▶ Exercise objective
Reproduce exactly, and only, the lines running from the start of the entries below to the line containing "Tap the clock".

[Stored data]
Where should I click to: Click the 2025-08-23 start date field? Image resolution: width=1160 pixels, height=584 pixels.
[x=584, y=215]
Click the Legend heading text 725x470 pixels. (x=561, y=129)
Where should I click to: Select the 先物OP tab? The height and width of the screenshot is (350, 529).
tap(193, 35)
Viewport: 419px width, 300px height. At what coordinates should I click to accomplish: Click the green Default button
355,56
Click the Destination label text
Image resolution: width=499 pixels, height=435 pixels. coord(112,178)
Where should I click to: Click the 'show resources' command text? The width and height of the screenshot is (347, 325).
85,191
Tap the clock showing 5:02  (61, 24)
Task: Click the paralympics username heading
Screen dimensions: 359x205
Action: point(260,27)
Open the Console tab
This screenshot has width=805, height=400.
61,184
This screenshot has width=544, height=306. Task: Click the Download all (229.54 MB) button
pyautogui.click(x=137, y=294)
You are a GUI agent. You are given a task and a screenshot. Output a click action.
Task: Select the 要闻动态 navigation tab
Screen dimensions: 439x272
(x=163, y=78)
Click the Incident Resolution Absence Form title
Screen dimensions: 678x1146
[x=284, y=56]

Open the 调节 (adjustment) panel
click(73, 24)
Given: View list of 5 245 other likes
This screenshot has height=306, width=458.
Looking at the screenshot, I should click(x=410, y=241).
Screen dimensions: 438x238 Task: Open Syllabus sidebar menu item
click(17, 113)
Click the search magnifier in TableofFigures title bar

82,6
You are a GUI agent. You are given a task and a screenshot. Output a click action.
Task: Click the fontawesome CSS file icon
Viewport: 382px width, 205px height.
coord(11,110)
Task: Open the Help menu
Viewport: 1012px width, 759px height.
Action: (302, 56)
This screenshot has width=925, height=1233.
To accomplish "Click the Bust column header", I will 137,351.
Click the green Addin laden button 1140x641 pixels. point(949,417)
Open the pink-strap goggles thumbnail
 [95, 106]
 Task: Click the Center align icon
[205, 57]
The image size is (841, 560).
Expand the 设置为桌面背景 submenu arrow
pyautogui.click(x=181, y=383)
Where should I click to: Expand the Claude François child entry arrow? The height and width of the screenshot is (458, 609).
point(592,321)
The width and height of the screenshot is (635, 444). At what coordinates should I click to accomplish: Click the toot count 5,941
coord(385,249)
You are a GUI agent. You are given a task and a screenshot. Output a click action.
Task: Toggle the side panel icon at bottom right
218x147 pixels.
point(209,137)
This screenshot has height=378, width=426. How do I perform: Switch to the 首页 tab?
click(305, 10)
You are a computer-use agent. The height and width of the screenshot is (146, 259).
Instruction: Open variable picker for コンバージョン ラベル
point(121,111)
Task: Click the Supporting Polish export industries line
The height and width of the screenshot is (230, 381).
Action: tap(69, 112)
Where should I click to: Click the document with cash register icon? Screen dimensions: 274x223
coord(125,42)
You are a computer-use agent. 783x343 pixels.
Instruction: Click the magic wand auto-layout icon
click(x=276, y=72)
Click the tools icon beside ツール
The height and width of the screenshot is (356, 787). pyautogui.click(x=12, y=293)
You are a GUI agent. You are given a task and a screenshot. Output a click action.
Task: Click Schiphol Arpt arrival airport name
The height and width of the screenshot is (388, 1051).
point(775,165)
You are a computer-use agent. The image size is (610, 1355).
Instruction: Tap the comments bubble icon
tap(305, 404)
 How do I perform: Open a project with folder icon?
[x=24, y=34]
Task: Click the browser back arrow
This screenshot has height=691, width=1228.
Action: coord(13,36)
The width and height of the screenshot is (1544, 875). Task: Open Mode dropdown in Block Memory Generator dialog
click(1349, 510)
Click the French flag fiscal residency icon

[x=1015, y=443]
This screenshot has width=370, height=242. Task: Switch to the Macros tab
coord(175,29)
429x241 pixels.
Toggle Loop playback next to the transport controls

▶ Finished task
Where should I click to: Click the 2025-08-23 start date field? Image resolution: width=1160 pixels, height=584 pixels.
[x=584, y=215]
Click the Legend heading text 725x470 pixels. (x=561, y=129)
Where should I click to: Select the 先物OP tab? The height and width of the screenshot is (350, 529).
tap(193, 35)
Viewport: 419px width, 300px height. At what coordinates should I click to accomplish: Click the green Default button
355,56
Click the Destination label text
Image resolution: width=499 pixels, height=435 pixels. coord(112,178)
Where should I click to: Click the 'show resources' command text? The width and height of the screenshot is (347, 325).
85,191
Tap the clock showing 5:02  (61, 24)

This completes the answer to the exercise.